Like a lot of entrepreneurs, I find there are rarely enough hours in the day, but EO helped make me a more complete person. And I want to make time to help others enjoy the same experience.
By Ami Kassar, EO Philadelphia president FY2023-25
In late April, I attended the Entrepreneurs’ Organization’s Global Leadership Conference in Cape Town, South Africa, along with more than 1,300 EO members from around the world. In July, I will start my presidency of the EO Philadelphia chapter, where we currently have 111 members.
Taking on a leadership role in a non-profit organization is a big commitment of time and energy, especially while building a business. So it might be a fair question to ask why I’m accepting this responsibility. And how do I intend to manage my already-crazy schedule with this extra load?
How EO helped me evolve as an entrepreneur
The answer is that being a member of EO taught me that spending time working on and thinking about things other than my business is healthy. Before I started my EO journey in 2018, I was in survival mode. Life was about work and whatever time I could squeeze in for my family. It was around the clock, 24/7. Having fun and pursuing hobbies were not a part of my DNA. I considered attending a workshop or a talk that I didn’t think could improve my business a waste of time. I was completely caught in the rat race.
It was EO that slowly started to break me down and change my mindset. I remember my first Forum, where the members asked me—well, told me—to toss my cell phone into the bag during the meeting. I shook. I recall going on our first Forum retreat to Puerto Rico and participating in activities I would never have done in my “previous” life. But as I slowly became more comfortable talking about personal and business issues, it became clear to me that I was becoming a more complete person.
EO is more than just the Forum experience. There is an ever-expanding menu of local, regional, international, and virtual learning experiences to pick from. The more experiences that you can take advantage of and the more relationships with like-minded entrepreneurs you can build, the more transformational moments you will enjoy along the way.

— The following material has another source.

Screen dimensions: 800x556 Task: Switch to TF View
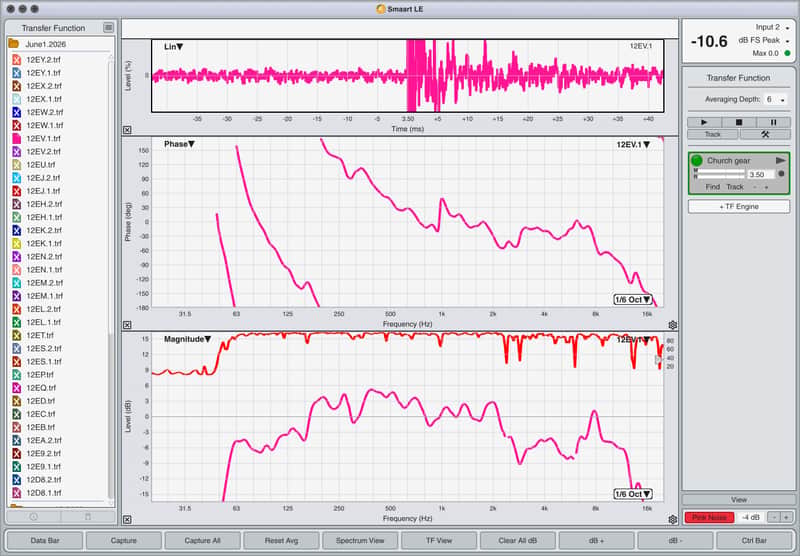[439, 541]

For me, one of those moments came during an exercise members did with a group of Scaling UP coaches during the pandemic. We worked together on developing our One Page Personal Plans, a tool designed to help entrepreneurs and owners grow their businesses without sacrificing their personal lives.
My Aha! Moment
During this exercise, I had an epiphany. A friend said, “Ami, you close loans to pay your bills and keep your lights on, but let’s face it — your passion in life is helping entrepreneurs grow and succeed.”

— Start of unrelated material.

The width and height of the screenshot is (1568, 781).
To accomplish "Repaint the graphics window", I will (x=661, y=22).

As I took that in, I realized that he was right. And suddenly my perspective changed about what was possible. I am not sure I would have accepted the EO Philadelphia chapter presidency if it had not been for this experience.
EO provides a natural platform for me to continue this vital work. In EO, we have regular learning events, and most of our 17,500 members worldwide meet in monthly Forums to work on their businesses. But the real magic of EO happens when our members have epiphanies like the one I described above. And if I can help make this community more robust, other entrepreneurs will have similar experiences.

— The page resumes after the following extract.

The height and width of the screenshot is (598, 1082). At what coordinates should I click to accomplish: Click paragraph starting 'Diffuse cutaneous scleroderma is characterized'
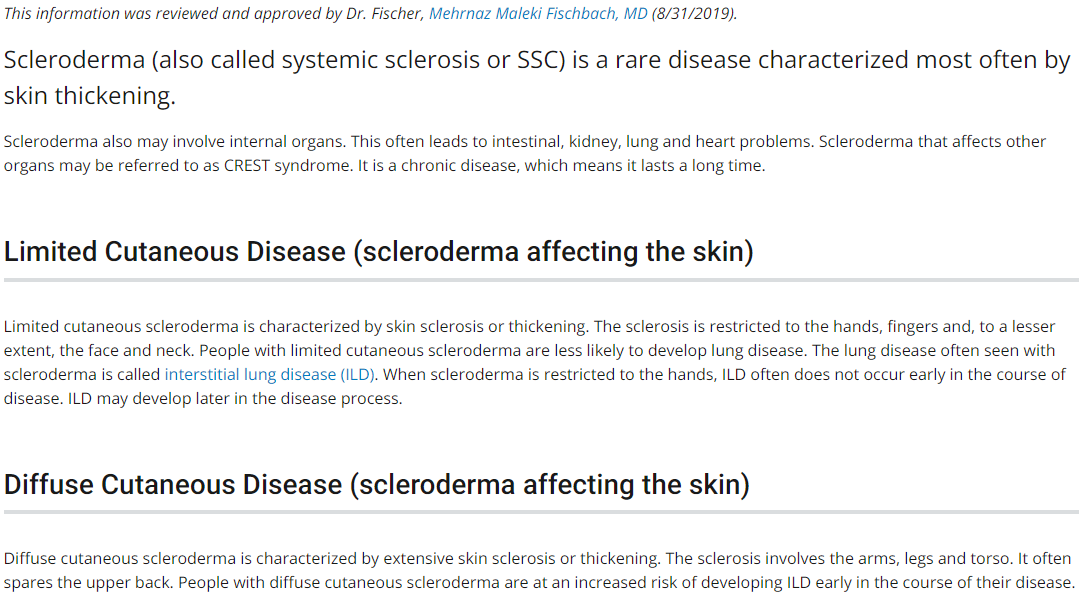click(540, 570)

The power of entrepreneurship
I had another one of those transformational moments on our last day in Cape Town. Earlier that same week, we rallied about 60 EO members to Mzansi Restaurant in Langa township. We wanted to experience the local culture. Sadly, the “mama” and founder of Msanzi is in hospice care in Cape Town. While we didn’t get to meet her, we did meet her husband and two sons. One, Mbasa, runs the restaurant, and the other, Sabu, has a transportation company that organized the vans that got us there.
We arrived and were escorted into the restaurant, and then the security gates were closed. We ate delicious food and listened to beautiful music. But most inspiring of all was how Sabu explained how his mom and dad started the restaurant, the principles their parents taught them, and how they marketed their family business. Deep in the surrounding poverty of the township, they have built a thriving business.
Together We Grow
A group of us put some money together, and on our last day of the trip, the brothers took us to an orphanage in their township. About 36 kids were living in a small shack. They had beautiful smiles but no running water or electricity. The worst part was that maybe 20 yards away, a party raged at the local pub.
On one hand, it felt great to go into Langa township and contribute some money to help the children there. But it was also clear that our donation couldn’t begin to address or even make a scratch into the larger issues.
But I am hopeful that with the collective energy of entrepreneurship, with strong, steady progress from the more than 17,500 members of EO worldwide, we can together try to make the world a better place. And with this commitment in mind, I stand ready to start my journey as EO Philadelphia president.
Contributed to EO by Ami Kassar, an EO Philadelphia member who will serve as that chapter’s president in FY2023-25. Ami is the founder and CEO of MultiFunding, a Philadelphia-based consulting firm that specializes in helping business owners achieve ambitious growth goals through creative and personalized funding solutions. His work has helped create tens of thousands of jobs.